The City of Tulsa’s costly screw-up
The saga of the City of Tulsa hack-that-wasn’t-a-hack fascinates me and would be funny if it wasn’t such a costly foul-up. While the city’s IT manager is on paid administrative leave, Ian Silver of Fox23 provides some additional details , most notably:
- To their credit, the city had hired SecurityMetrics 18 months ago to periodically check their security for holes. The “hack” was a result of SecurityMetrics doing their job and finding a hole in the process.

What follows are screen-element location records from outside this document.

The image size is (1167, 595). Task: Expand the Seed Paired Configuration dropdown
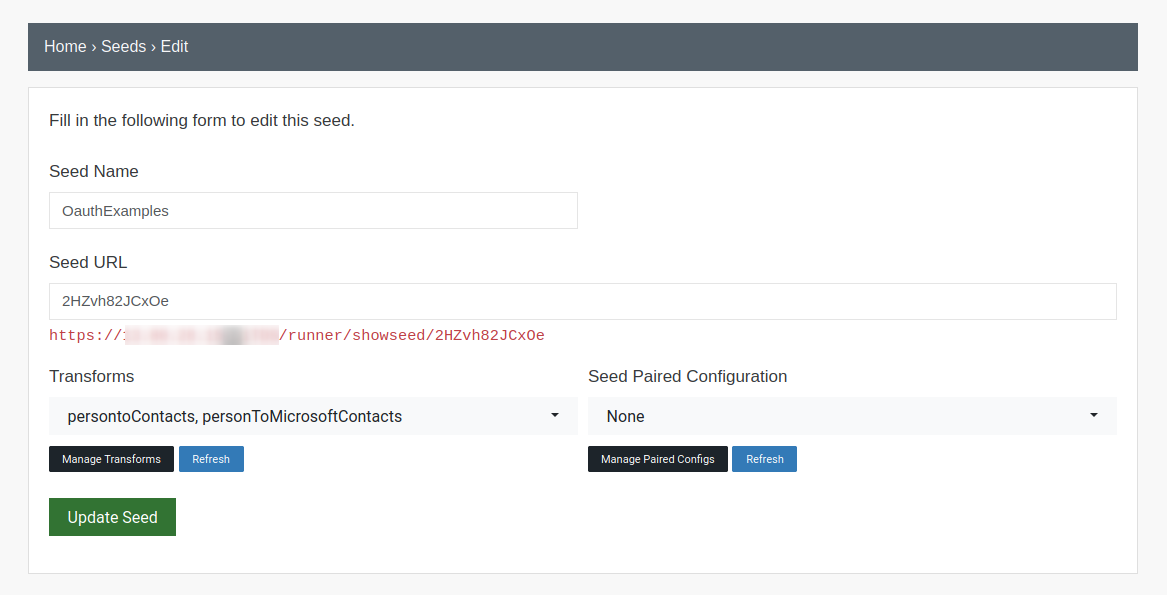pyautogui.click(x=852, y=416)
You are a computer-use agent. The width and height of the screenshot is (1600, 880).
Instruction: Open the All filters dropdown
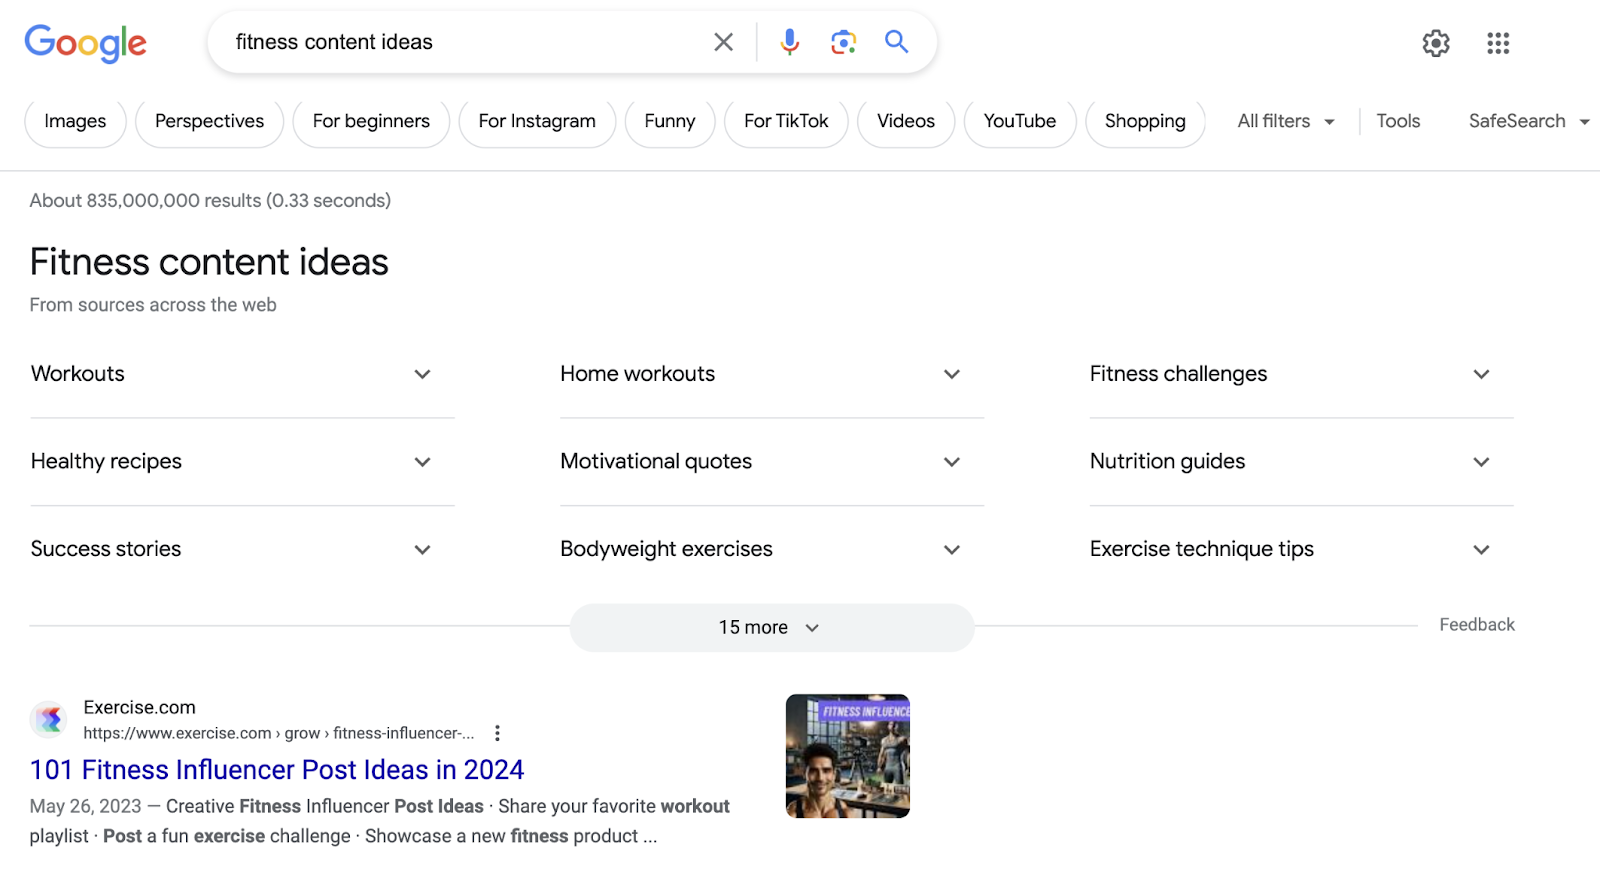[x=1285, y=121]
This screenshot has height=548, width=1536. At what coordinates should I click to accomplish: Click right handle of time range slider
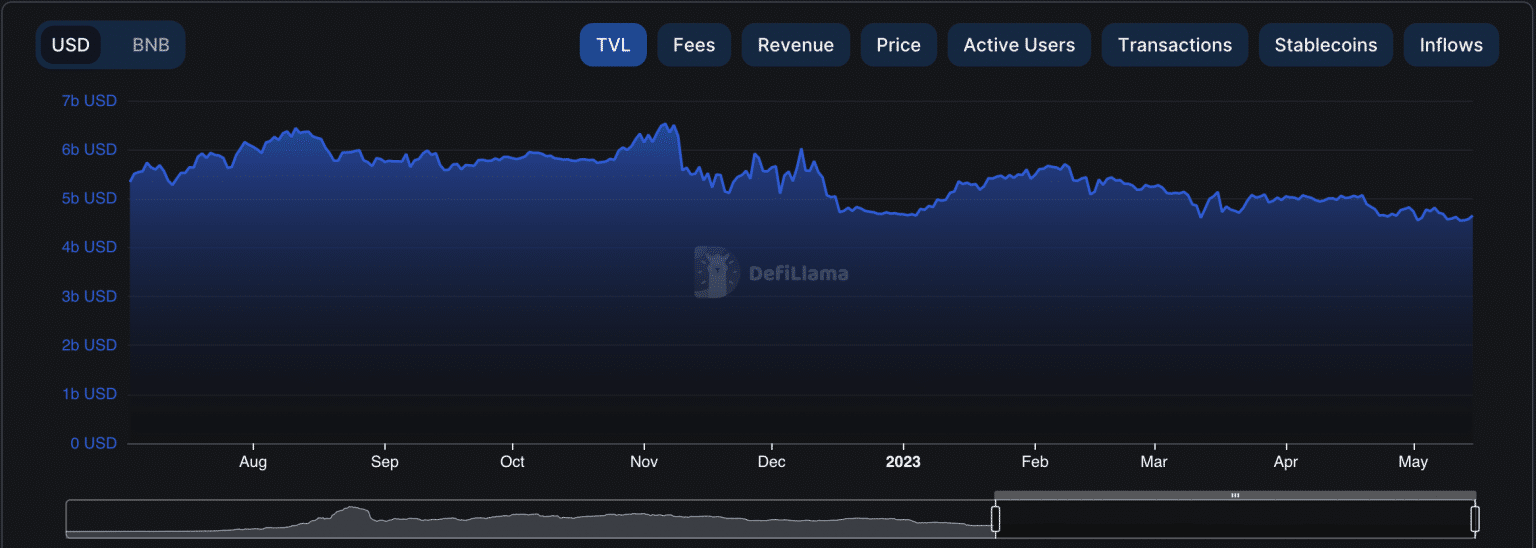(1474, 519)
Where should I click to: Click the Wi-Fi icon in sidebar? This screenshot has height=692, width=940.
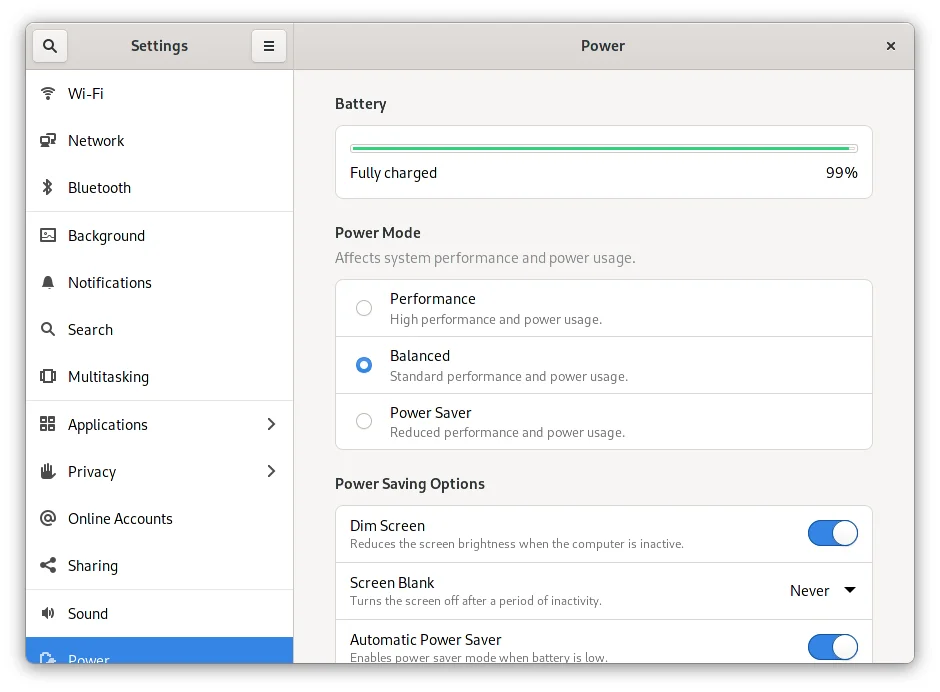(48, 93)
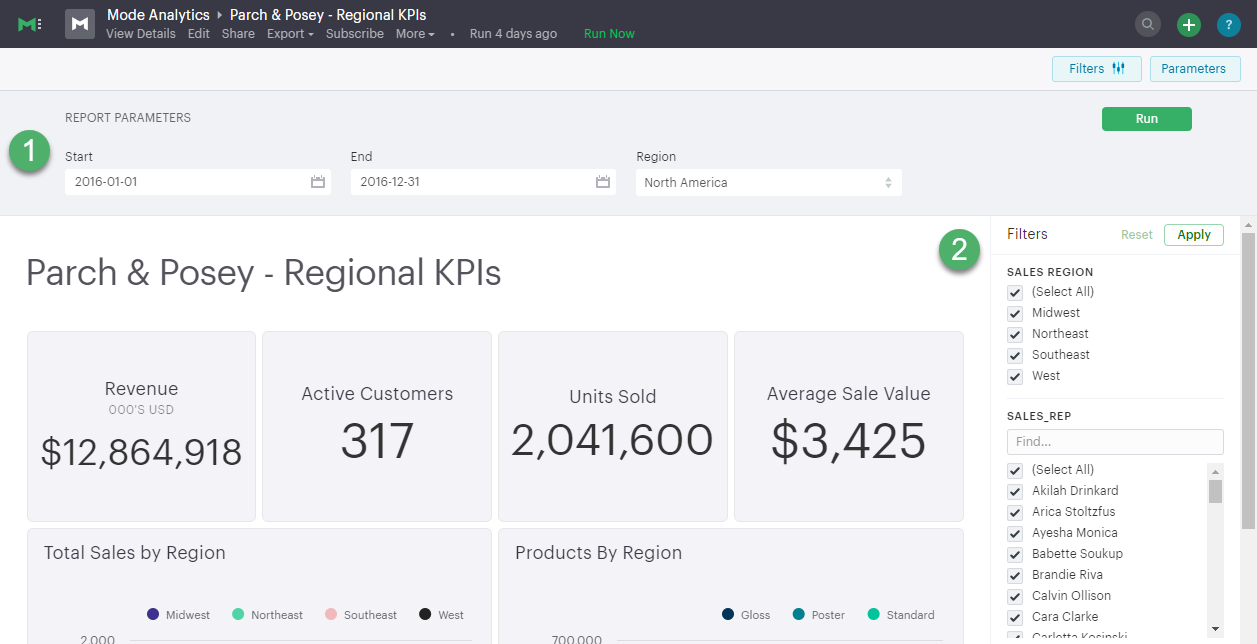1257x644 pixels.
Task: Click the green plus create icon
Action: tap(1188, 25)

- The city checked the IP address for the intruder but thought it might be a spammer. It appears they never checked with SecurityMetrics. I contacted SecurityMetrics, who provided the following statement:
SecurityMetrics conducts regular vulnerability scans for tens of thousands of clients each month and uses an identical process to notify all account managers of scan results following each scan completion. In addition, each client has 24/7 online access to their SecurityMetrics account which includes times of past and future scans, and individual scan vulnerabilities. Although there was no breach, we applaud the City of Tulsa for implementing a punctual and accurate response process.
So it seems the city could have easily checked its account online to see if there had been a scan at the time of the “intrusion,” but didn’t. Had they done that, it could have spared them a lot of time, money, and grief.
- In addition to paying SecurityMetrics, the city wound up paying $20,000 in mailings to 90,000 people whom they thought had been victims of a hack. They also paid $25,000 to True Digital Security to investigate what they thought was a hack. Why they didn’t ask SecurityMetrics to investigate the hack is not explained. Had they done that, they might have also averted the costly mailing and other fees.
- The city is hiring yet another firm to help them restructure their IT department so this type of thing doesn’t happen again.
It’s good that they detected a breach, and I don’t want to dismiss the importance of that. But the rest of this was a bit of a fiasco and re-structuring and improving communications may help avert a similar situation in the future. But what are other lessons to be learned here?